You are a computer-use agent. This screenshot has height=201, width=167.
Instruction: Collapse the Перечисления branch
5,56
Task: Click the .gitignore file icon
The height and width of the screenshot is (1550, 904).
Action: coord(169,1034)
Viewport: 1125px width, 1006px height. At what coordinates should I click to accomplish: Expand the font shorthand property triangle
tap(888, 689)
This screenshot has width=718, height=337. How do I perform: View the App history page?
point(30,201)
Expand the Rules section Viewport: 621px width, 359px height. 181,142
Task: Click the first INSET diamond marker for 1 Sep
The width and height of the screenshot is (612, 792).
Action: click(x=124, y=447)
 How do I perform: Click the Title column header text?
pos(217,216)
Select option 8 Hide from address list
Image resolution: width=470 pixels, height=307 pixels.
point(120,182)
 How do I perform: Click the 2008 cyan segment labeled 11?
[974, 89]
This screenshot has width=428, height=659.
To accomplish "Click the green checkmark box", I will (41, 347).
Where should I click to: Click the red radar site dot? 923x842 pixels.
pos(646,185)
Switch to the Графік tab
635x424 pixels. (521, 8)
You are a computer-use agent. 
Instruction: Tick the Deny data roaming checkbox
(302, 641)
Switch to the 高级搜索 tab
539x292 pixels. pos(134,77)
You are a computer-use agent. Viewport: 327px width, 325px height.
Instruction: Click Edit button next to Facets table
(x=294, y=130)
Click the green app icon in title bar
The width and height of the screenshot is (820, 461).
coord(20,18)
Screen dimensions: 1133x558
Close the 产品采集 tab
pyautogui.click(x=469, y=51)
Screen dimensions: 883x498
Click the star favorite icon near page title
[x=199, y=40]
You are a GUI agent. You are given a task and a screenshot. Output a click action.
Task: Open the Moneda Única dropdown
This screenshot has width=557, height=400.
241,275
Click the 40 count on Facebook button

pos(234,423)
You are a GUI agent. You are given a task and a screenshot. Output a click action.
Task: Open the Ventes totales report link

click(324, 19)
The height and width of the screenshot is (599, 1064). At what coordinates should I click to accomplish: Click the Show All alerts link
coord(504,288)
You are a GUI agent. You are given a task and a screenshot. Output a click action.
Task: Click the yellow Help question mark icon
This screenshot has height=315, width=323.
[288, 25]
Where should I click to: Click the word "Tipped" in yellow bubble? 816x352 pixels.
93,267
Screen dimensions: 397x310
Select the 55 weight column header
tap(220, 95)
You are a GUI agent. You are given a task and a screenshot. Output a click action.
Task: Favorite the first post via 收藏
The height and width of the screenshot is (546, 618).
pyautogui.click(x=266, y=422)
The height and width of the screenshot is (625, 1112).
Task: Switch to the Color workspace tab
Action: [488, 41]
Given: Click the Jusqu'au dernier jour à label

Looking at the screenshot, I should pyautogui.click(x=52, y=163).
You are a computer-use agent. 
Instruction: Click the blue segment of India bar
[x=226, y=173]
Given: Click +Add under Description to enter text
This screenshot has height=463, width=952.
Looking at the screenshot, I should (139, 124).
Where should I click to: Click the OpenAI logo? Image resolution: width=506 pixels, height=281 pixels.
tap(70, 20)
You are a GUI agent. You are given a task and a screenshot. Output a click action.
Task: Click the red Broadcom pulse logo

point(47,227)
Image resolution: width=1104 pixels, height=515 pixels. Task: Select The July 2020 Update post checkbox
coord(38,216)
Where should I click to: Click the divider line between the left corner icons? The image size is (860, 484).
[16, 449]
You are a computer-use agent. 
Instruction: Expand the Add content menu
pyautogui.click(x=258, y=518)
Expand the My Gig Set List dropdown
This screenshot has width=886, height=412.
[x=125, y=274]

━━━━━━━━━━

[Your goal]:
Where the listing above has a line with "Task: Click the .gitignore file icon", start there, and output every line exactly through the line with "You are a computer-use agent. Viewport: 327px", which is also included.

[Task answer]:
Task: Click the .gitignore file icon
The height and width of the screenshot is (1550, 904).
Action: coord(169,1034)
Viewport: 1125px width, 1006px height. At what coordinates should I click to accomplish: Expand the font shorthand property triangle
tap(888, 689)
This screenshot has width=718, height=337. How do I perform: View the App history page?
point(30,201)
Expand the Rules section Viewport: 621px width, 359px height. 181,142
Task: Click the first INSET diamond marker for 1 Sep
The width and height of the screenshot is (612, 792).
Action: click(x=124, y=447)
 How do I perform: Click the Title column header text?
pos(217,216)
Select option 8 Hide from address list
Image resolution: width=470 pixels, height=307 pixels.
point(120,182)
 How do I perform: Click the 2008 cyan segment labeled 11?
[974, 89]
This screenshot has width=428, height=659.
To accomplish "Click the green checkmark box", I will (41, 347).
Where should I click to: Click the red radar site dot? 923x842 pixels.
pos(646,185)
Switch to the Графік tab
635x424 pixels. (521, 8)
You are a computer-use agent. 
Instruction: Tick the Deny data roaming checkbox
(302, 641)
Switch to the 高级搜索 tab
539x292 pixels. pos(134,77)
You are a computer-use agent. Viewport: 327px width, 325px height.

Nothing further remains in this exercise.